The answer should be the exact lines from the line containing "This screenshot has" through the last line of the material below, with no pictures.

----- Information provided -----

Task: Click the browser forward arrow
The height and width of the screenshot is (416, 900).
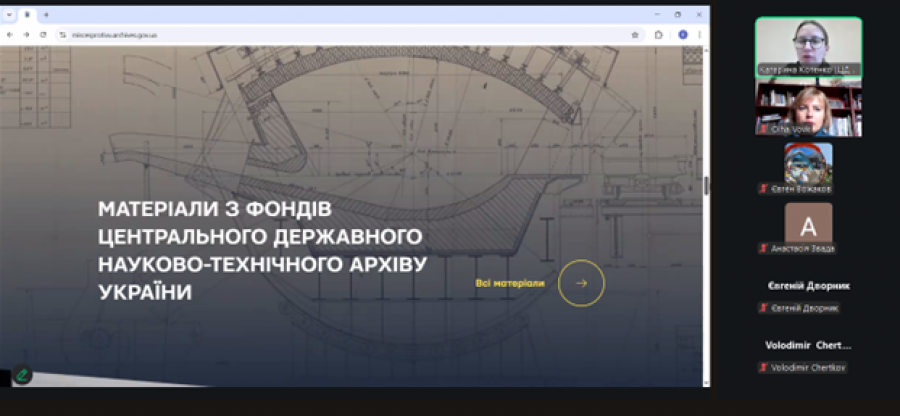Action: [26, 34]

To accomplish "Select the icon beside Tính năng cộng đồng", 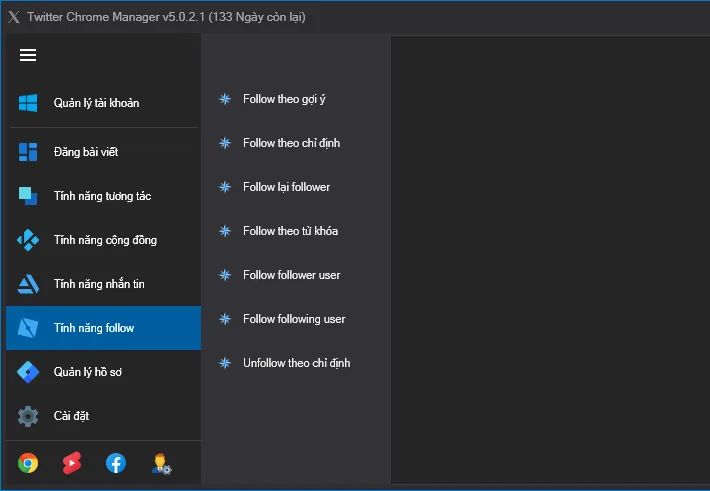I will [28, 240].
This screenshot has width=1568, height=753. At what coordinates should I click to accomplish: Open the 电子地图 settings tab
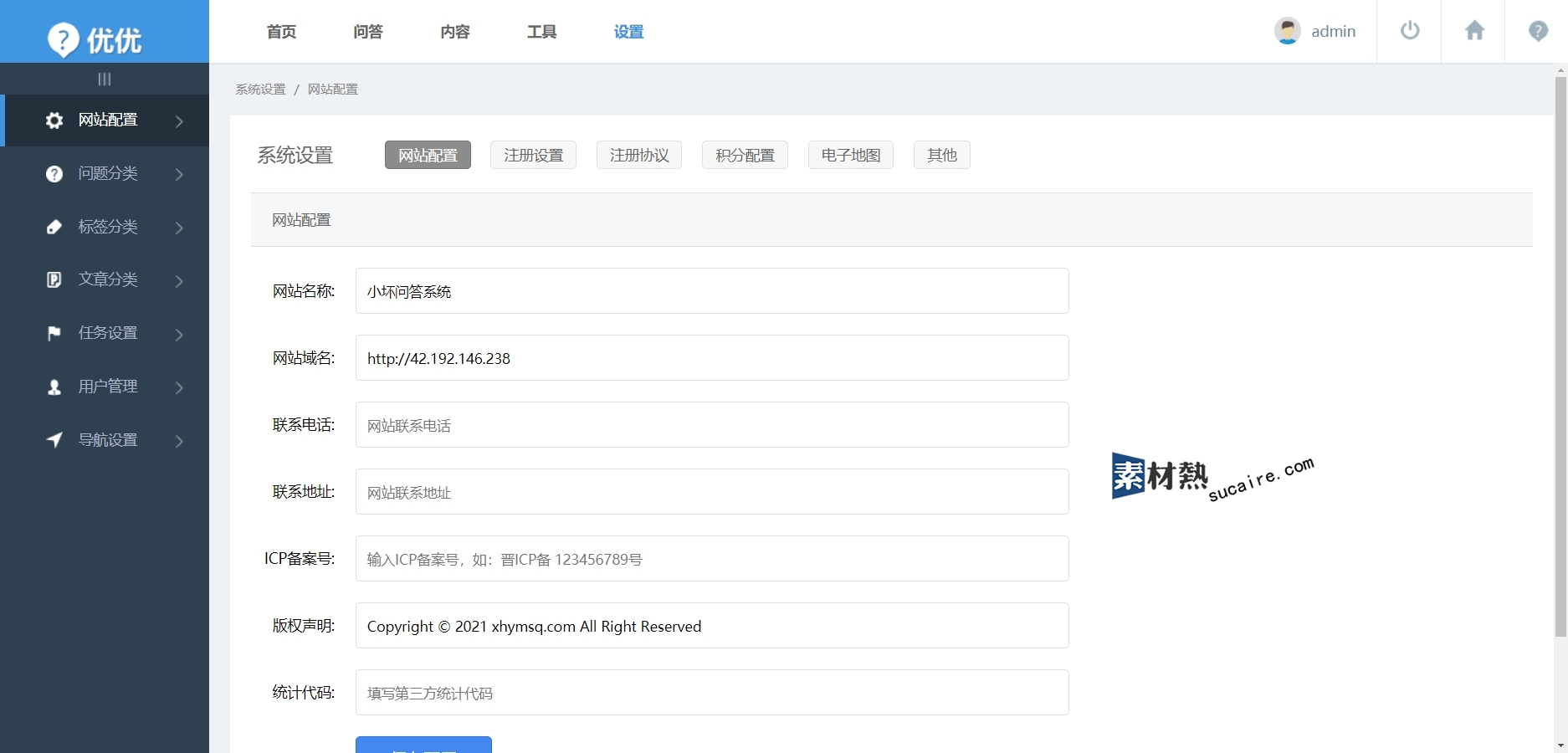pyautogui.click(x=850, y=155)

-----

Answer to the exercise
This screenshot has width=1568, height=753. At what coordinates should I click to accomplish: Open the 电子地图 settings tab
pyautogui.click(x=850, y=155)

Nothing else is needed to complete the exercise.